Task details –
Retype the material that follows exactly, limited to the lines from the one with "Given: Open Bitcoin Magazine profile avatar" through the one with "Open the MinifyX package link", and keep out all pictures.
**** Source information
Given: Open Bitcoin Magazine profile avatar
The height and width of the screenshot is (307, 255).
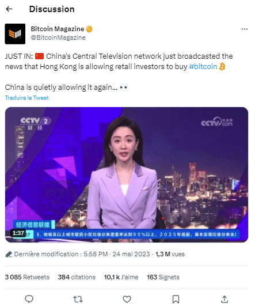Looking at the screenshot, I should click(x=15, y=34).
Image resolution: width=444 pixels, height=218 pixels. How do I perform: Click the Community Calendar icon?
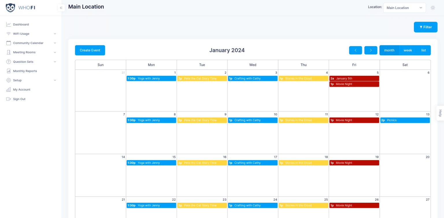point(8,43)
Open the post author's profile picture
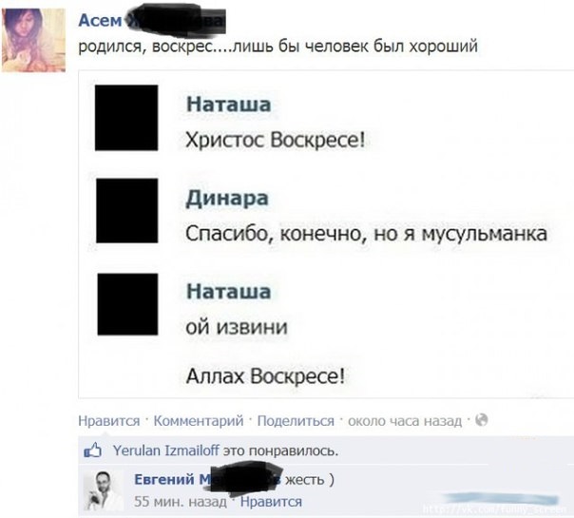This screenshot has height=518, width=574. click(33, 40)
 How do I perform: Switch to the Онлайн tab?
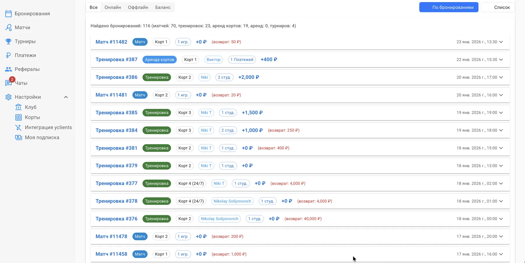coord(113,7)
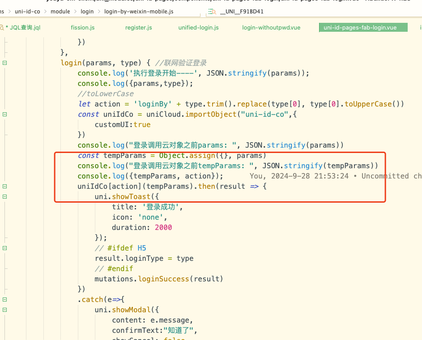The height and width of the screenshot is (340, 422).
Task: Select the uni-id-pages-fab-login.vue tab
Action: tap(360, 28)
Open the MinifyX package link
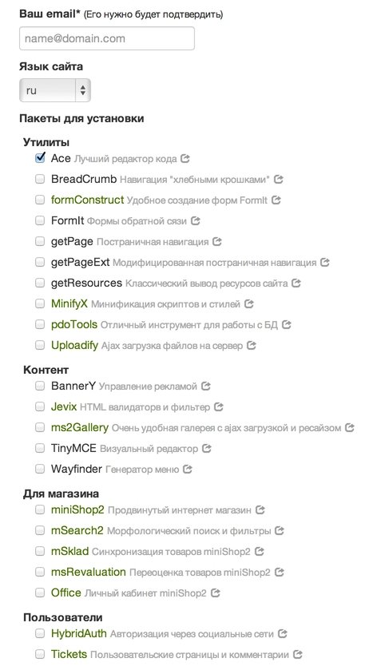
********
**** Source information
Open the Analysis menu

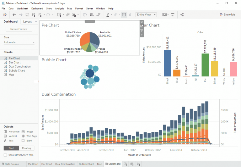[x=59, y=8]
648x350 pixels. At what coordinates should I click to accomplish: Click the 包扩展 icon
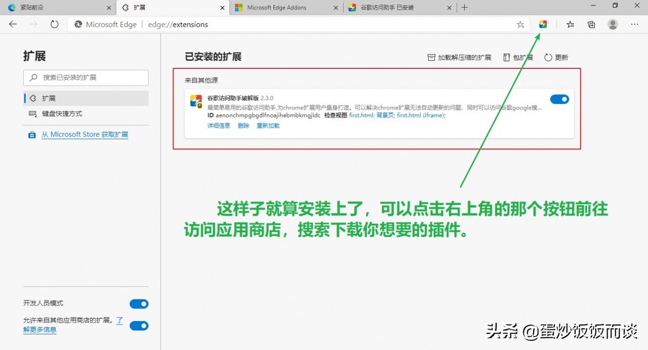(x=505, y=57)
********
Output of the task –
Given: Open Bitcoin Magazine profile avatar
The height and width of the screenshot is (307, 255).
Looking at the screenshot, I should click(x=15, y=34).
Image resolution: width=444 pixels, height=218 pixels. How do I perform: Click the Community Calendar icon?
point(8,43)
Open the post author's profile picture
This screenshot has height=518, width=574. click(33, 40)
 How do I perform: Switch to the Онлайн tab?
coord(113,7)
The height and width of the screenshot is (340, 422).
Task: Select the uni-id-pages-fab-login.vue tab
Action: tap(360, 28)
Open the MinifyX package link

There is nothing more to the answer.